## Material provided
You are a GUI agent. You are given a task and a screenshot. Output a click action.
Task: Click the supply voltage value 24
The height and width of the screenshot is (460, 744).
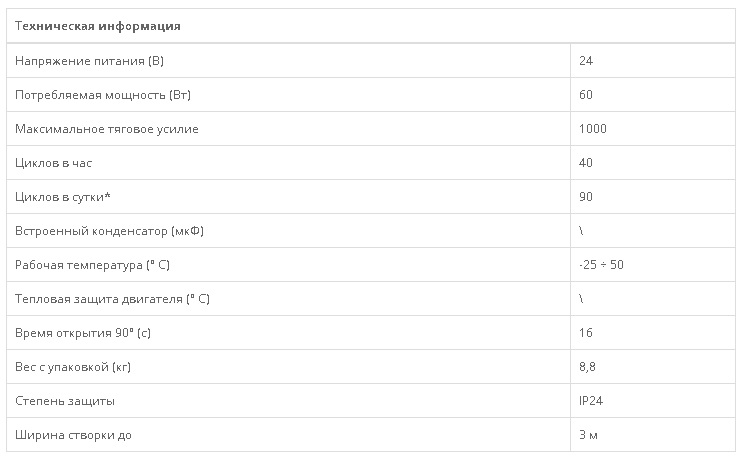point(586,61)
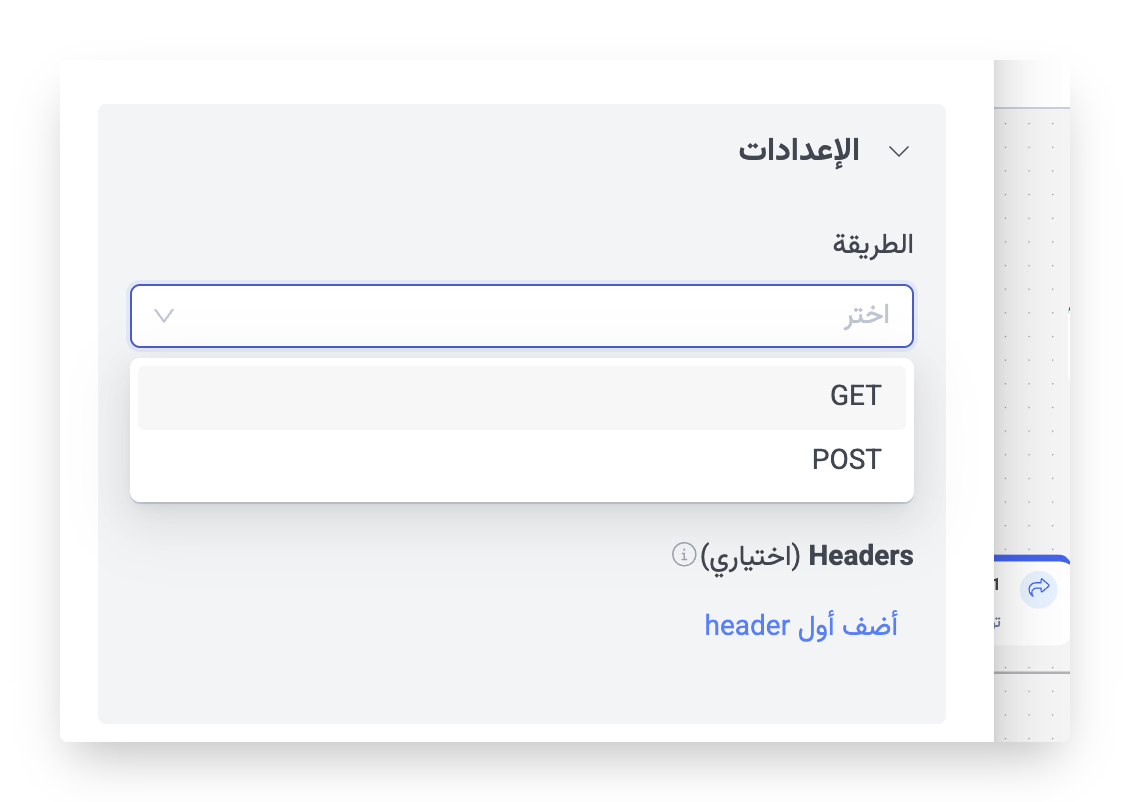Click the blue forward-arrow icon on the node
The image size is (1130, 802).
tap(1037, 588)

* * *

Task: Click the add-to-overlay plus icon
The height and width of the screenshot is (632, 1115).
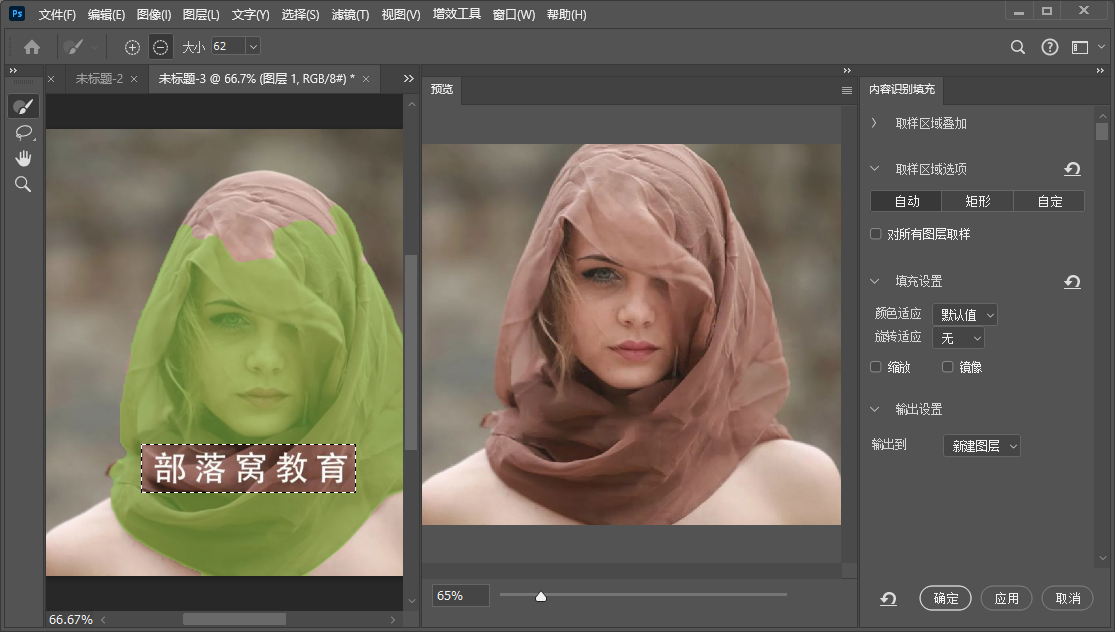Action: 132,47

## What you are asked to do
Please repeat the entries from the line with "You are a GUI" up to and including the line with "tap(1037, 588)", leaving the pictures out of your answer.

## Solved problem
You are a GUI agent. You are given a task and a screenshot. Output a click action.
Task: Click the supply voltage value 24
The height and width of the screenshot is (460, 744).
point(586,61)
Click the blue forward-arrow icon on the node
The image size is (1130, 802).
tap(1037, 588)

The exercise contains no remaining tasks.